10/04/2015  Dopo l’ok della Camera (e la condanna di Strasburgo sui fatti del G8) parla il presidente di Amnesty International Antonio Marchesi: “Il parlamento ha varato una buona norma. Ora il Senato approvi in fretta".

Antonio Marchesi, presidente di Amnesty International
Antonio Marchesi, presidente di Amnesty International

“Adesso il Senato deve fare in fretta. Abbiamo atteso tanto, ora è il momento di andare fino in fondo”. Antonio Marchesi, presidente di Amnesty International Italia, combatte da tempo per far sì che il reato di tortura sia introdotto nel nostro codice penale. Sa anche che certe leggi nel nostro Paese “volano” su ondate emotive. E’ stato probabilmente così anche nel caso della legge approvata ieri dalla Camera e che ora attende l’ok definitivo del Senato: pene fino a 15 anni per la tortura compiuta da pubblico ufficiale, prescrizione allungata a 20 anni, punizione per il reato d’istigazione. Sette articoli che consentono all’Italia di ratificare di fatto la convenzione Onu  del 10 dicembre 1984 e di sanare la condanna della Corte di Strasburgo arrivata pochi giorni fa su quanto avvenuto nella Caserma Diaz di Genova, durante il G8 del 2001. Una pagina vergognosa della nostra storia recente.

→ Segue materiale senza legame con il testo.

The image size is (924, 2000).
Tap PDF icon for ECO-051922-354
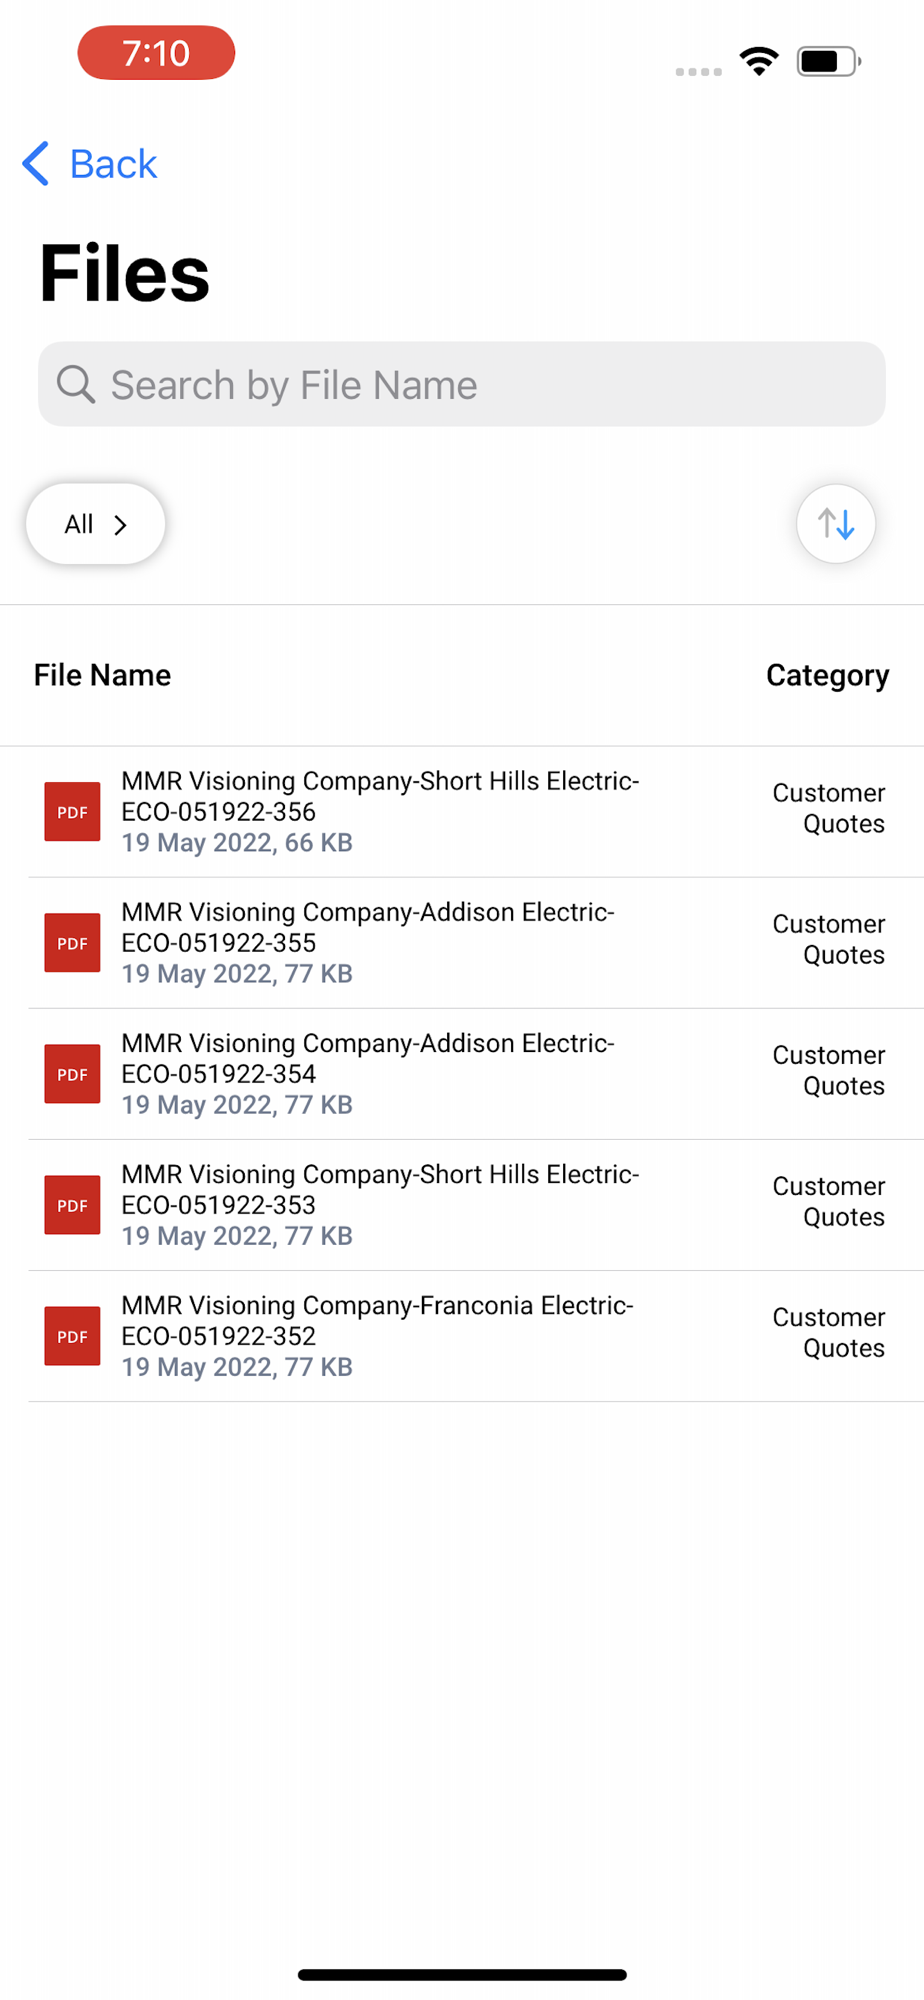[72, 1074]
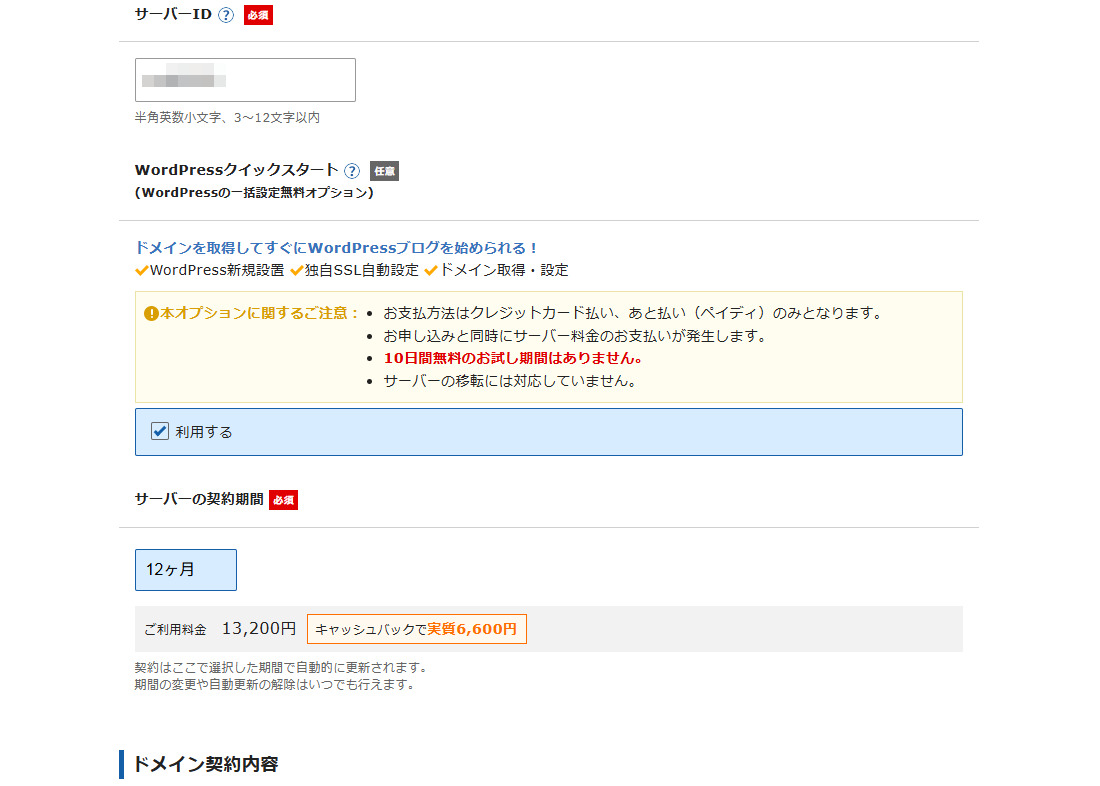Viewport: 1100px width, 786px height.
Task: Click the checkmark icon before WordPress新規設置
Action: pyautogui.click(x=142, y=271)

 Impossibile non vedere che l’alt dell’Europa ha accelerato l’iter di una norma che giaceva da 2 anni e che ora ha ripreso a camminare. Ma è una buona legge quella che si profila? “E’ un  onorevole compromesso” spiega Marchesi. “La convenzione Onu considera la tortura un reato “proprio”, cioè commesso da chi è pubblico ufficiale e dunque ha una responsabilità in termini di custodia e vigilanza sulla persona a lui affidatagli. Il Parlamento si è mosso considerando la tortura un reato “comune”, che cioè può essere commesso da chiunque, ma ha anche previsto aggravanti se l’autore è un pubblico ufficiale. Mi sembra una buona mediazione”.  

 

Positivo anche il fatto che i termini di prescrizione siano allungati a 20 anni, “anche se sarebbe stato meglio annullare questi termini del tutto”. Ci sono infatti certi reati che, per la loro gravità, non possono mai essere “dimenticati dall’ordinamento”. Ma non è solo un fatto simbolico.  “Di recente dall’Argentina è stata chiesta l’estradizione di un ufficiale autore di torture ai tempi del regime militare di Buenos Aires. La richiesta non ha avuto seguito, dal momento che appunto il reato di tortura non è ancora presente nel nostro ordinamento. Ma non sarebbe stata possibile neanche se la legge approvata dalla Camera fosse già efficace: quei fatti risalgono a oltre 20 anni fa, e i nostri giudici non avrebbero potuto estradare nesusno per un reato che in Italia sarebbe prescritto”. Infine, ottima la previsione che, in accordo con il testo unico sull’immigrazione (articolo 19), non possano essere estradate persone che rischierebbero tortura nei loro Paesi di origine.

 Tutto bene dunque? “Manca appunto l’ultimo tratto: il voto del Senato che trasformi tutto questo in legge di Stato”. E consenta in casi come la Diaz di procedere con pene esemplari. Per accelerare, Amnesty, che la prossima settimana celebra a Roma i 40 anni di presenza in Italia con una Assemblea generale dell’associazione, ha indetto per venerdì 17 aprile una manifestazione pubblica a cui invita tutti a partecipare.”Un flash-mob che si svolgerà sulle scale del Campidoglio e avrà per tema la tortura. Chiamare a raccolta il più ampio numero di persone in piazza è un modo per dare una corsia ancor più rapida al percorso della legge in Senato”.